Starting at the line that has "The width and height of the screenshot is (800, 420)." and ending after the line that has "[x=829, y=465]", rewrite those lines of the records with "Potato Chips" changed to "Corn Chips" and all else left as it is.

Dataset excerpt ::
* * *
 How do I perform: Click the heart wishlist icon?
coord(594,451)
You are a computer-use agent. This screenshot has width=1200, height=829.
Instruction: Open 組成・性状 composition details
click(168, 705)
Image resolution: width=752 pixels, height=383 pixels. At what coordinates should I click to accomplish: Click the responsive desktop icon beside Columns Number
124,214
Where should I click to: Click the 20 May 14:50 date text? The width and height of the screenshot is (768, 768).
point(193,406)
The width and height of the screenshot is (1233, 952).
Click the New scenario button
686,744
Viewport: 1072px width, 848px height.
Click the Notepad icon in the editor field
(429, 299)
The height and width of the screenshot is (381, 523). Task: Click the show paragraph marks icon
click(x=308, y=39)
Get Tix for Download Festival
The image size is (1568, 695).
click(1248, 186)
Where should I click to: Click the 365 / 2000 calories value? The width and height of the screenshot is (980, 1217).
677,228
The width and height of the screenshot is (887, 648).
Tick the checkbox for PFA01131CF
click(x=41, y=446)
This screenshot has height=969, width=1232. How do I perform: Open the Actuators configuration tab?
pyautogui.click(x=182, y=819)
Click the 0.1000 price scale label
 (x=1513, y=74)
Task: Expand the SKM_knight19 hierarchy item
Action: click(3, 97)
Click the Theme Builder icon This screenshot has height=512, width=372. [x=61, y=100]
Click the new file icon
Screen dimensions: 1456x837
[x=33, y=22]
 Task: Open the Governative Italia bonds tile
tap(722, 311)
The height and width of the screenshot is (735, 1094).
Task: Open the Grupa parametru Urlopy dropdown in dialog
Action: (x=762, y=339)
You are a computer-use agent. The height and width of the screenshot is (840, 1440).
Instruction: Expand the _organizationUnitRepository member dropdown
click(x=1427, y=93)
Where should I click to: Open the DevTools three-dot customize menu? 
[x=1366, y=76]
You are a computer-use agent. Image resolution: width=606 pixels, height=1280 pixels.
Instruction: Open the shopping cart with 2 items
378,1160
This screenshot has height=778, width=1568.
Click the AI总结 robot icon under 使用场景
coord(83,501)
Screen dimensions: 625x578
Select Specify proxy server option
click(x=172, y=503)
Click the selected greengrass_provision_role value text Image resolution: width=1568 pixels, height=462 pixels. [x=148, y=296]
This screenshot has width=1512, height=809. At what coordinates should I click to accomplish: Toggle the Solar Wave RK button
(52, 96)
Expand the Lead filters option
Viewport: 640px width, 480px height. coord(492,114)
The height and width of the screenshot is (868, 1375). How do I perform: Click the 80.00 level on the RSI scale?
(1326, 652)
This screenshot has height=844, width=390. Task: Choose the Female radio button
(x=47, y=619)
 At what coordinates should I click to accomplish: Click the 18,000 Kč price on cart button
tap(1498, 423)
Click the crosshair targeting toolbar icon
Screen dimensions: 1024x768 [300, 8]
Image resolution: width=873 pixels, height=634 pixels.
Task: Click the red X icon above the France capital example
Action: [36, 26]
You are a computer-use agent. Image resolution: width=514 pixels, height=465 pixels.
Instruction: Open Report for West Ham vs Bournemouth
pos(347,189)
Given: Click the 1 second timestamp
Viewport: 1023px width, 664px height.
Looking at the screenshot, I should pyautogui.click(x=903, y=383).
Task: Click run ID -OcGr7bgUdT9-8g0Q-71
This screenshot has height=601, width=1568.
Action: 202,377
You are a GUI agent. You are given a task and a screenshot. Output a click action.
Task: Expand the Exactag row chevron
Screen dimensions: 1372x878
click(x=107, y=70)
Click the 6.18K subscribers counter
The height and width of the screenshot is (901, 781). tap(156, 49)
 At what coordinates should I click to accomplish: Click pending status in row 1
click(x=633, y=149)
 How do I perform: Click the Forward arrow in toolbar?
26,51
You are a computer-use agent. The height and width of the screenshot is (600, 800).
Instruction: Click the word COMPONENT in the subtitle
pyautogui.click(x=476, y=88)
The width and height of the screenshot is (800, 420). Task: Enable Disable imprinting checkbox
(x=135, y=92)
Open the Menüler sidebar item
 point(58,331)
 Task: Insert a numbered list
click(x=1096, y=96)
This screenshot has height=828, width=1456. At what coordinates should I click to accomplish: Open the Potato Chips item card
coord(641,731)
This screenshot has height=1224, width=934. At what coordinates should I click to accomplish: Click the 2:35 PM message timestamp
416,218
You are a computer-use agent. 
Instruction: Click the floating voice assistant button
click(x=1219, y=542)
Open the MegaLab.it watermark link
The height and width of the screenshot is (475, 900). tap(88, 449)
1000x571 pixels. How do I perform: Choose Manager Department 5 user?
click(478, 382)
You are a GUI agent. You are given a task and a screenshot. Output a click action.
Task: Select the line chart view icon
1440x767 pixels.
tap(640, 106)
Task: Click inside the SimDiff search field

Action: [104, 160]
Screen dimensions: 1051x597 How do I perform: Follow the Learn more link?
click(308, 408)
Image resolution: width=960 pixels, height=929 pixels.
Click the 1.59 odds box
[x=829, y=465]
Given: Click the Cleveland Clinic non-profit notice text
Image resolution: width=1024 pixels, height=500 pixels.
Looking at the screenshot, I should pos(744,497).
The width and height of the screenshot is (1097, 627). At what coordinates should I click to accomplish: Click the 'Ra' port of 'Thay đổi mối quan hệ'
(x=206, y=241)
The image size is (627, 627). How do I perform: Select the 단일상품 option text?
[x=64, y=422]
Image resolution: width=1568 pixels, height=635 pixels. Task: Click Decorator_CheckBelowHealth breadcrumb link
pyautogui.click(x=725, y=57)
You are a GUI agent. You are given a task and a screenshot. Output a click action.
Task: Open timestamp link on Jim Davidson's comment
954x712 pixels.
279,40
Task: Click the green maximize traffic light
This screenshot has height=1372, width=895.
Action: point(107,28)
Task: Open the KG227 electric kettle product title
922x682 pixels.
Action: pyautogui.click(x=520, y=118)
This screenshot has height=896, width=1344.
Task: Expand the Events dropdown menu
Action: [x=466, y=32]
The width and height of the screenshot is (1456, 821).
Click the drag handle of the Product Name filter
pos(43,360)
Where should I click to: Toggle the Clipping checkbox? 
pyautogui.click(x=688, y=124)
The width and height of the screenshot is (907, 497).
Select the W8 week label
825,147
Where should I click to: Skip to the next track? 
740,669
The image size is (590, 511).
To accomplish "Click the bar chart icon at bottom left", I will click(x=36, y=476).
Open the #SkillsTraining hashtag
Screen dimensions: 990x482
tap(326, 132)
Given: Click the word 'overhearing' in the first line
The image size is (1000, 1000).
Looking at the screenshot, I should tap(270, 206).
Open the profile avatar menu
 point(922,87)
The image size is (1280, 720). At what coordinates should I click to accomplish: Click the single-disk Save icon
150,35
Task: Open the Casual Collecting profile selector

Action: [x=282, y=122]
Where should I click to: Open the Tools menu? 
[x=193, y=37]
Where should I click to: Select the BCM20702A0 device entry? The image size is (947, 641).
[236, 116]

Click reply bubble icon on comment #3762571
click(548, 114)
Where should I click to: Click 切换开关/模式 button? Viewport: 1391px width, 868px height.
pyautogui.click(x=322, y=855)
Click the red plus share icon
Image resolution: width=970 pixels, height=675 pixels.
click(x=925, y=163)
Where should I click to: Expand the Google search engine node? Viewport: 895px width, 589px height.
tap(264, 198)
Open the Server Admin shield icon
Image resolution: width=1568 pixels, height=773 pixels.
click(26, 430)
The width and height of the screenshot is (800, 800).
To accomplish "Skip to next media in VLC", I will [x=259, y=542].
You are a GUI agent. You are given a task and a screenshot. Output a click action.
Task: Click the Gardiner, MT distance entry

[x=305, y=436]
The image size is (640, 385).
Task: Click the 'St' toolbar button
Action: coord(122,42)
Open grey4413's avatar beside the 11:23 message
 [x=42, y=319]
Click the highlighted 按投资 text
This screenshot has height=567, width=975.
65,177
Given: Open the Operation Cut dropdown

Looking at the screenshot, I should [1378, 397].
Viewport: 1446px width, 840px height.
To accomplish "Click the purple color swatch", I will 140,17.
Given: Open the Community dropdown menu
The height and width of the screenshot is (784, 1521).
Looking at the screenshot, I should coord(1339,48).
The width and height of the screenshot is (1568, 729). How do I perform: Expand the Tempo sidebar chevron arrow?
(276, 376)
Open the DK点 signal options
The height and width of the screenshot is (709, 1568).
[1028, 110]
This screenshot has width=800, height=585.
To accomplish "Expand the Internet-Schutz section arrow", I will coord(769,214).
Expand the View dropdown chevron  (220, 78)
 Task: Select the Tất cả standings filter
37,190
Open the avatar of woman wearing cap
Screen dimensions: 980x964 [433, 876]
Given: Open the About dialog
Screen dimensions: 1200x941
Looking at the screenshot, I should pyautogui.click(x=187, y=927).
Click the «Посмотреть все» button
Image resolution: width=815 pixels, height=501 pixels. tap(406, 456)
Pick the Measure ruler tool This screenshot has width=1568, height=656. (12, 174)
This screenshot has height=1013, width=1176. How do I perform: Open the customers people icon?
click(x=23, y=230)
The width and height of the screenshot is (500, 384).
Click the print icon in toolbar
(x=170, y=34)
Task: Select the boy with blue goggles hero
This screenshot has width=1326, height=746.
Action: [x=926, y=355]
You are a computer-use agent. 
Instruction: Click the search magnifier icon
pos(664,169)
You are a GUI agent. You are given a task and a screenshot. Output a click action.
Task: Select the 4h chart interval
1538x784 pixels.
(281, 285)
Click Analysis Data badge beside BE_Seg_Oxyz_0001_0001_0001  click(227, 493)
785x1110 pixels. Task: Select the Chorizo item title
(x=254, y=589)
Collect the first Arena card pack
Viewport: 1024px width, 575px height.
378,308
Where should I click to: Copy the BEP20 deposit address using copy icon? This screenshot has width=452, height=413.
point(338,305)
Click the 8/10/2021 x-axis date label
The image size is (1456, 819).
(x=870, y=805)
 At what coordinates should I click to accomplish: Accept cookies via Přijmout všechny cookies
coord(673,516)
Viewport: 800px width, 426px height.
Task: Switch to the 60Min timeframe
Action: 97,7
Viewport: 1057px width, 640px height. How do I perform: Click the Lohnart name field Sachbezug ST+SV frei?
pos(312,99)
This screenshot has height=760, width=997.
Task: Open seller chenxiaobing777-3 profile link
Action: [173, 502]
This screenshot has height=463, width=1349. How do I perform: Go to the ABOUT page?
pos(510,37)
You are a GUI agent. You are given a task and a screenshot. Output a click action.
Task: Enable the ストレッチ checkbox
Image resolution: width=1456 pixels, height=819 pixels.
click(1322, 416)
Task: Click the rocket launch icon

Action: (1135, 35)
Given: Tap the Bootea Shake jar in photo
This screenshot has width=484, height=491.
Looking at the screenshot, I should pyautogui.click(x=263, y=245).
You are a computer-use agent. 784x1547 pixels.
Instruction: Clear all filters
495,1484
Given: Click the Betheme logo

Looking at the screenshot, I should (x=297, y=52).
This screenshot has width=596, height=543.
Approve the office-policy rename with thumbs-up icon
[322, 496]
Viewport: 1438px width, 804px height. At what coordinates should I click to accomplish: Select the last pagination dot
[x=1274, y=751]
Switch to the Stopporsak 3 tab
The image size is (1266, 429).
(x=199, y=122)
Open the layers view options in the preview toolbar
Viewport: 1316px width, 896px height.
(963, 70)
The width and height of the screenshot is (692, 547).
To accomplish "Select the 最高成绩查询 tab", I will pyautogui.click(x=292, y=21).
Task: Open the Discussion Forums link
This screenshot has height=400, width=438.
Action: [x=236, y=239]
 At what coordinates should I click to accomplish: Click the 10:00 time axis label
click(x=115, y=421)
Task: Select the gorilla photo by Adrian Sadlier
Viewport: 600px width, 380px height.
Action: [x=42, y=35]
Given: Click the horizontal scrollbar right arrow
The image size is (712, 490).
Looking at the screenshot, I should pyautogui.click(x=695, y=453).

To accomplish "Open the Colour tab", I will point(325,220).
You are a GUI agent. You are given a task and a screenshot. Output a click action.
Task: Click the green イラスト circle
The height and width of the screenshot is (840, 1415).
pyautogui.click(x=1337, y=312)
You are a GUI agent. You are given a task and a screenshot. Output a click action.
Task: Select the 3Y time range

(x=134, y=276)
* * *
Result of the exercise ::
The width and height of the screenshot is (800, 420). Task: Enable Disable imprinting checkbox
(x=135, y=92)
Open the Menüler sidebar item
 point(58,331)
 Task: Insert a numbered list
click(x=1096, y=96)
This screenshot has height=828, width=1456. At what coordinates should I click to accomplish: Open the Corn Chips item card
coord(641,731)
This screenshot has height=1224, width=934. At what coordinates should I click to accomplish: Click the 2:35 PM message timestamp
416,218
You are a computer-use agent. 
Instruction: Click the floating voice assistant button
click(x=1219, y=542)
Open the MegaLab.it watermark link
The height and width of the screenshot is (475, 900). tap(88, 449)
1000x571 pixels. How do I perform: Choose Manager Department 5 user?
click(478, 382)
You are a GUI agent. You are given a task and a screenshot. Output a click action.
Task: Select the line chart view icon
1440x767 pixels.
tap(640, 106)
Task: Click inside the SimDiff search field

Action: [104, 160]
Screen dimensions: 1051x597 How do I perform: Follow the Learn more link?
click(308, 408)
Image resolution: width=960 pixels, height=929 pixels.
Click the 1.59 odds box
[x=829, y=465]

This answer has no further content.